Which command does the Integuru documentation excerpt give for running only the Integuru-specific tests?

Document extract:
········

Example 2: E-commerce Checkout Automation

const InteguruWrapper = require('./src/lib/integuru-wrapper');

async function automateCheckout() {
  const integuru = new InteguruWrapper({
    model: 'gpt-4o',
    timeout: 60000 // Longer timeout for complex workflow
  });
  
  // Analyze checkout workflow
  const result = await integuru.analyzeHAR(
    './src/test/sample-hars/ecommerce-checkout.har',
    'Complete e-commerce checkout process',
    true
  );
  
  console.log(`Dependency graph depth: ${result.dependency_graph.depth}`);
  console.log(`API endpoints: ${result.api_endpoints.length}`);
  console.log(`Confidence: ${result.confidence}`);
  
  // Check for authentication requirements
  if (result.auth_flow.hasAuth) {
    console.log('Authentication flow detected');
    console.log('Auth endpoints:', result.auth_flow.authEndpoints);
  }
  
  // Execute with custom environment
  const execution = await integuru.executeCode(result.code, {
    env: {
      USER_EMAIL: 'user@example.com',
      USER_PASSWORD: 'secure_password'
    }
  });
  
  return execution;
}

Example 3: Batch Processing

const fs = require('fs').promises;
const path = require('path');
const InteguruWrapper = require('./src/lib/integuru-wrapper');

async function batchProcessHARFiles(harDirectory) {
  const integuru = new InteguruWrapper();
  const files = await fs.readdir(harDirectory);
  const harFiles = files.filter(file => file.endsWith('.har'));
  
  const results = [];
  
  for (const harFile of harFiles) {
    const harPath = path.join(harDirectory, harFile);
    const taskPrompt = `Automate the workflow captured in ${harFile}`;
    
    try {
      const result = await integuru.analyzeHAR(harPath, taskPrompt, true);
      results.push({
        file: harFile,
        success: true,
        confidence: result.confidence,
        endpoints: result.api_endpoints.length
      });
    } catch (error) {
      results.push({
        file: harFile,
        success: false,
        error: error.message
      });
    }
  }
  
  return results;
}

Testing

Running Tests

# Run all tests
npm run test

# Run Integuru-specific tests
npm run test:integuru

# Run code validation
npm run test:validate

Test Suite

The test suite includes:

  1. Unit Tests: Individual component testing
  2. Integration Tests: End-to-end workflow testing
  3. Security Tests: Sandbox and security validation
  4. Performance Tests: Timeout and resource limit testing
  5. Edge Case Tests: Error handling and malformed input

Sample HAR Files

Sample HAR files are provided in src/test/sample-hars/:

  • klingai-image-download.har: Image download workflow
  • ecommerce-checkout.har: Complete checkout process

Code Validation

Validate generated Python code:

node src/test/validate-generated-code.js generated_code.py network.har

Security Considerations

Code Execution Safety

The CodeExecutor implements multiple security layers:

  1. Sandboxing: Code runs in isolated process with resource limits
  2. Module Restrictions: Only allowed modules can be imported
  3. API Blocking: Dangerous functions like eval() and exec() are blocked
  4. Resource Limits: Memory and CPU time are constrained
  5. File System Isolation: Limited file system access

Data Privacy

  • HAR files may contain sensitive data (cookies, tokens)

········

Stored data
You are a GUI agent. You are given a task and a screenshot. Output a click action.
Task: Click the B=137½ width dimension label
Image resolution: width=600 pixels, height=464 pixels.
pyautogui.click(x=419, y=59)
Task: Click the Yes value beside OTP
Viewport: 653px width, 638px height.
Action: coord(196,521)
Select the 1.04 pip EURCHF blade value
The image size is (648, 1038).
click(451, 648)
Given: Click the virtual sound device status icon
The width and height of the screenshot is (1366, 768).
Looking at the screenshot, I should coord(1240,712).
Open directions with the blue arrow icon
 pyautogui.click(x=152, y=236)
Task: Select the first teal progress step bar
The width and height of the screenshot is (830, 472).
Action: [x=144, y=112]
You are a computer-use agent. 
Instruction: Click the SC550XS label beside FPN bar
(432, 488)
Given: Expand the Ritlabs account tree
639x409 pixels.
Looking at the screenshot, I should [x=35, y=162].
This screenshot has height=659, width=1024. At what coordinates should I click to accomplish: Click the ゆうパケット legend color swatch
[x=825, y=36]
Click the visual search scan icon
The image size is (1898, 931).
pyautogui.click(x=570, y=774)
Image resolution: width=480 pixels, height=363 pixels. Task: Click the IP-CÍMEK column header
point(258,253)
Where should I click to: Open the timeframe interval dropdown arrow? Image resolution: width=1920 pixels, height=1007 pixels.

········

Answer section:
npm run test:integuru